------ TEXTO FORNECIDO ------

O papel do proctor no treinamento
E, mesmo de posse dessa certificação, ao voltar para a sua cidade de atuação, o profissional deve ainda realizar as primeiras cirurgias com a ajuda de um proctor, que é um cirurgião mais experiente que estará ao seu lado para ensiná-lo e passar mais segurança nesse início.
São recomendadas, no mínimo, 20 cirurgias com acompanhamento para que o médico seja considerado apto a operar sozinho, com segurança e eficácia.
Depois desse período, o proctor o avalia e declara se ele está apto ou não a atuar sozinho, sem tutoria. Eu mesmo atuo como proctor dos hospitais Felício Rocho e Mater Dei, em Belo Horizonte.
Uma dica que posso dar para colegas cirurgiões e residentes é que um médico que estava acostumado a operar apenas com a cirurgia aberta e migra para a robótica vai sentir um pouco mais de dificuldade do que aquele que já realizava a cirurgia laparoscópica.
A transição entre a laparoscopia e a robótica é mais suave, fazendo com que o cirurgião atinja performances satisfatórias mais rápido.
No meu caso, tive o privilégio, na minha formação, de fazer muitas cirurgias abertas e muitas videolaparoscopias antes de começar meu treinamento em robótica.
Treinamento com realidade virtual para a cirurgia robótica
Uma novidade no treinamento para cirurgia robótica é a utilização de realidade virtual. Essa tecnologia é comumente utilizada em videogames e permite, tanto a residentes quanto a cirurgiões mais experientes, o desenvolvimento de habilidade em ambientes simulados que se aproximam muito de procedimentos reais.

------

§ TRABALHO A FAZER
1. Liste as modalidades de cirurgia mencionadas no texto sobre treinamento em cirurgia robótica.
2. Por favor, copie fielmente do texto sobre treinamento em cirurgia robótica o trecho que começa nas palavras com "Uma dica que" e termina em "treinamento em robótica.".
Os registros formam um material separado do texto sobre treinamento em cirurgia robótica.

------ DADOS REGISTRADOS ------

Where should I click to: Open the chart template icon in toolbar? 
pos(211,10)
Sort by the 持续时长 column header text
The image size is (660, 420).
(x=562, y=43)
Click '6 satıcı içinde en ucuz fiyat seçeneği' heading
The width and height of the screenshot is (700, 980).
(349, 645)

------
------ DADOS REGISTRADOS ------

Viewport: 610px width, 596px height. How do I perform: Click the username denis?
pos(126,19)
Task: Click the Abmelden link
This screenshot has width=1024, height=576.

------
------ DADOS REGISTRADOS ------

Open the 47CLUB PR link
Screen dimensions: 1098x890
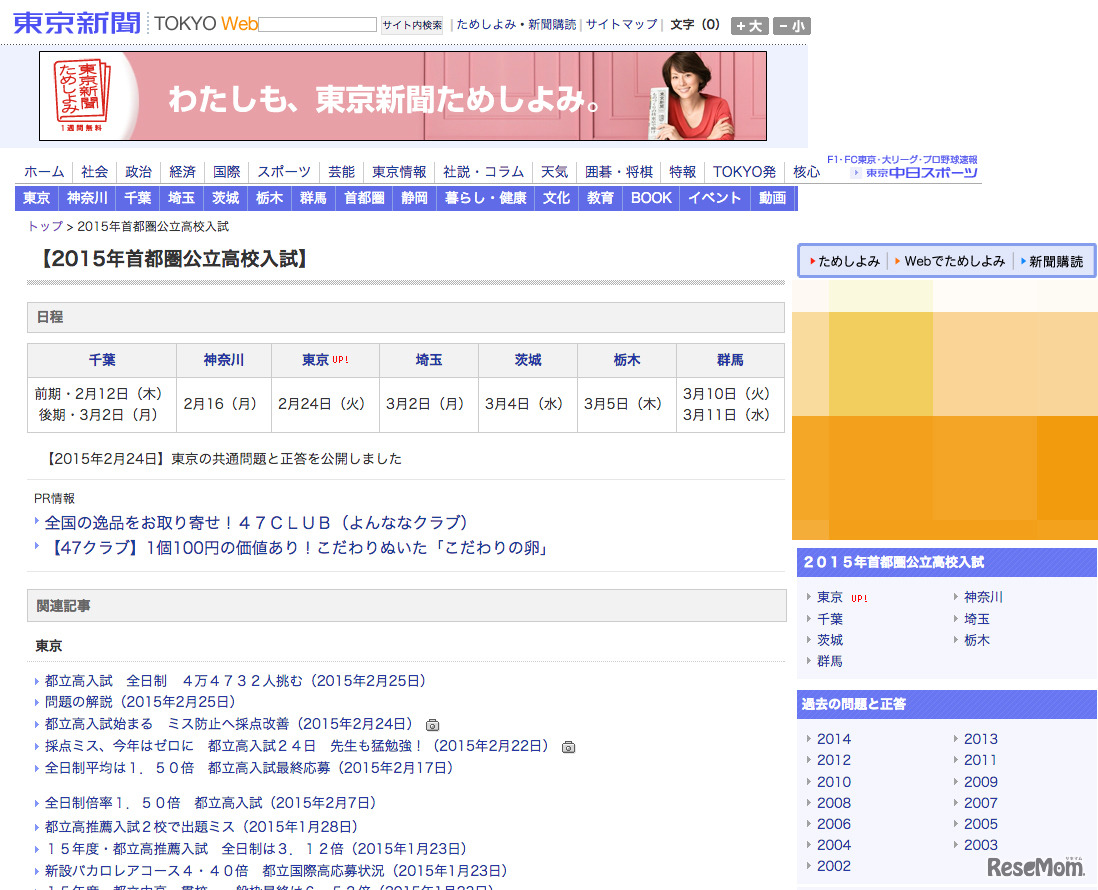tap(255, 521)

------

§ RESPOSTAS POR TAREFA
1. cirurgia aberta; cirurgia laparoscópica (laparoscopia, videolaparoscopia); cirurgia robótica

2.
Uma dica que posso dar para colegas cirurgiões e residentes é que um médico que estava acostumado a operar apenas com a cirurgia aberta e migra para a robótica vai sentir um pouco mais de dificuldade do que aquele que já realizava a cirurgia laparoscópica.
A transição entre a laparoscopia e a robótica é mais suave, fazendo com que o cirurgião atinja performances satisfatórias mais rápido.
No meu caso, tive o privilégio, na minha formação, de fazer muitas cirurgias abertas e muitas videolaparoscopias antes de começar meu treinamento em robótica.